··· The data

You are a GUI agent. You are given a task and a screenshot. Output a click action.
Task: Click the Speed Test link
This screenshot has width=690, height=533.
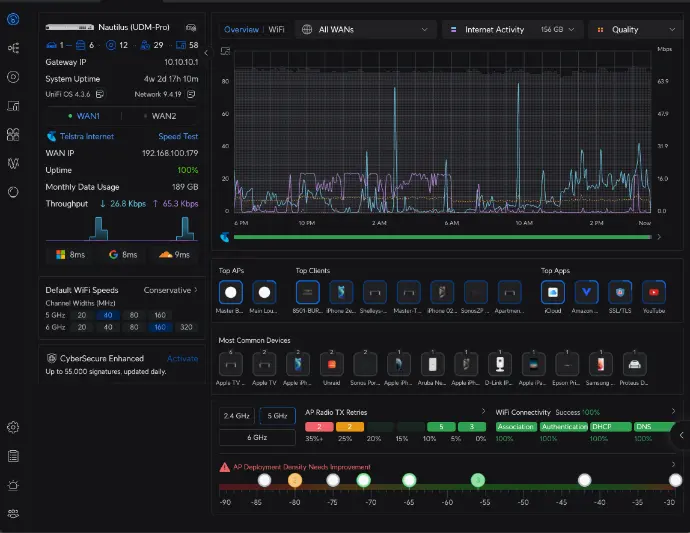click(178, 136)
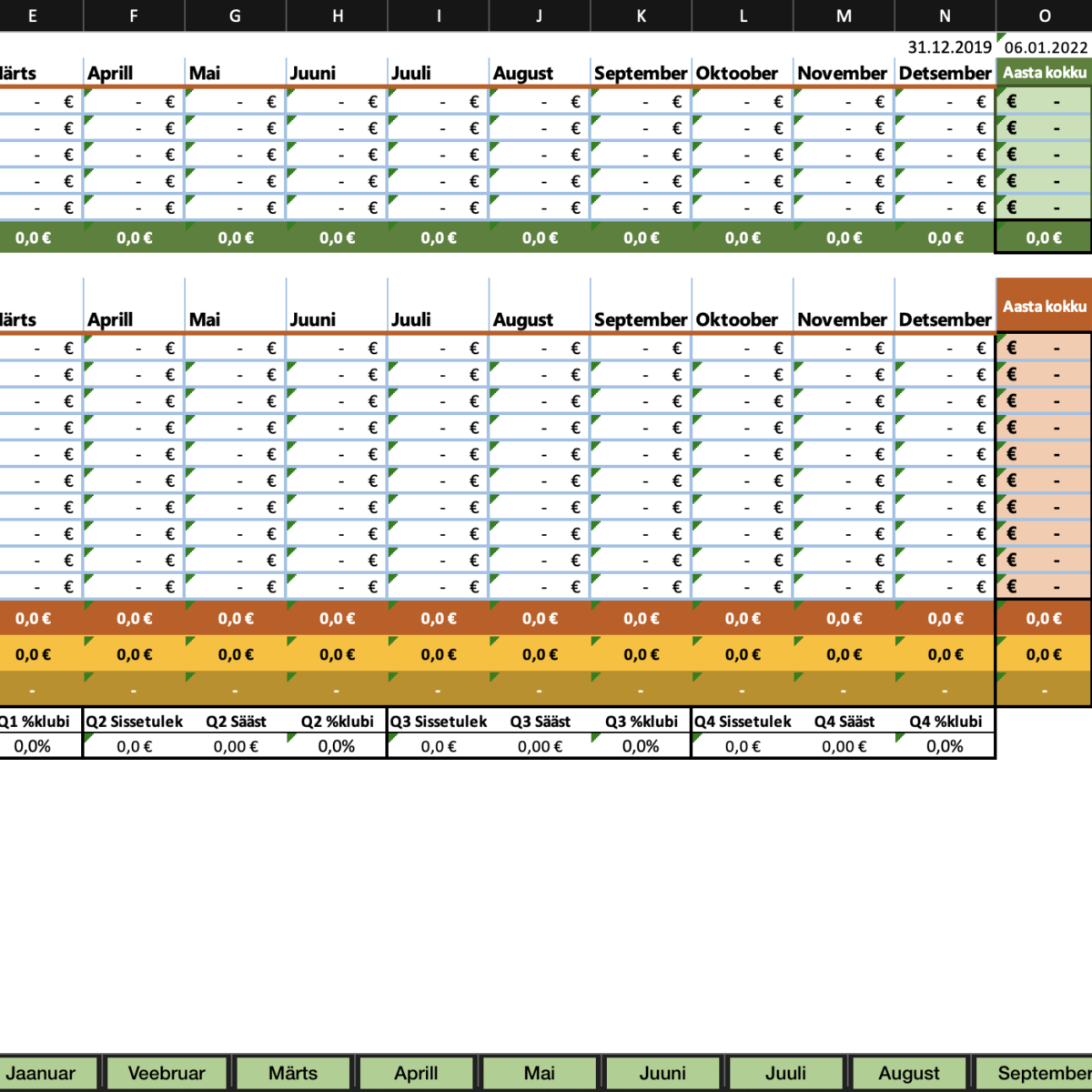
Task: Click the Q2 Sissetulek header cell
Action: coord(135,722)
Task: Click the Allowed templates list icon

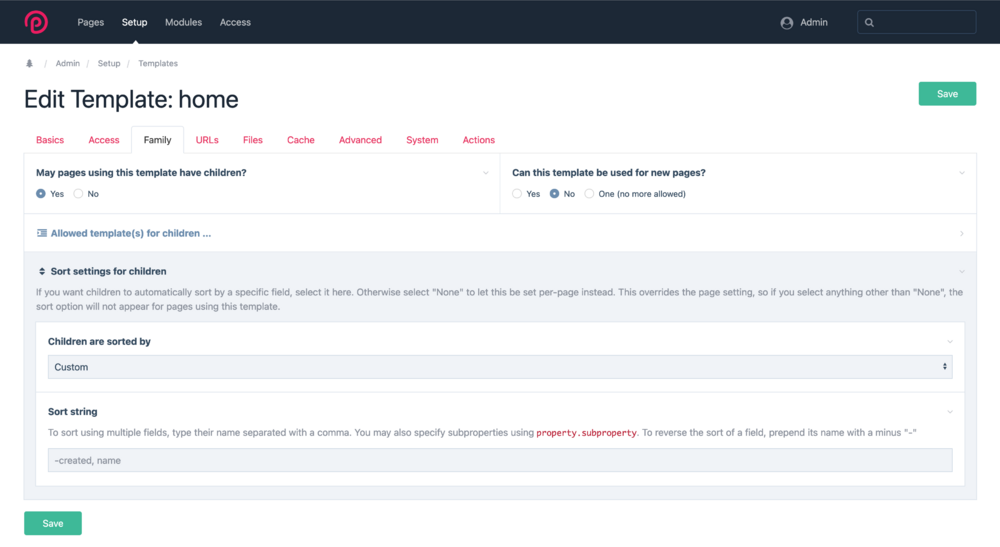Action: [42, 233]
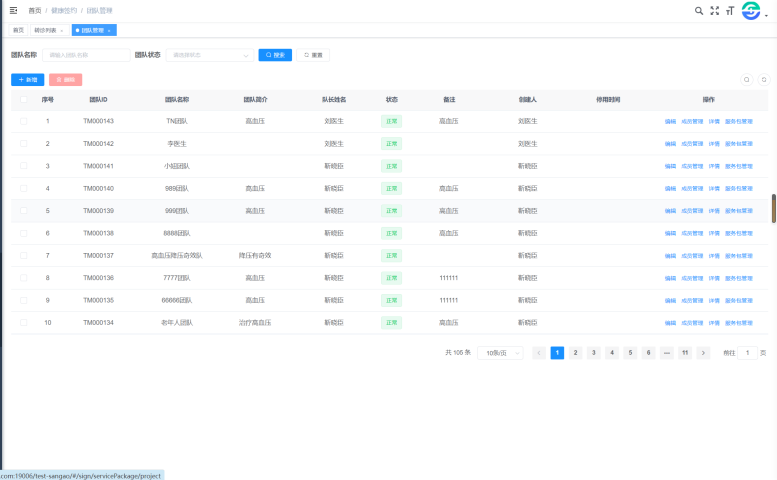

······

Nothing but the lines from the line with "Task: Click the Speed Test link" through the last line of the listing above should be repeated, and pictures should be left out.

Task: Click the Speed Test link
This screenshot has width=690, height=533.
click(178, 136)
Task: Click the Q2 Sissetulek header cell
Action: coord(135,722)
Task: Click the Allowed templates list icon

Action: [42, 233]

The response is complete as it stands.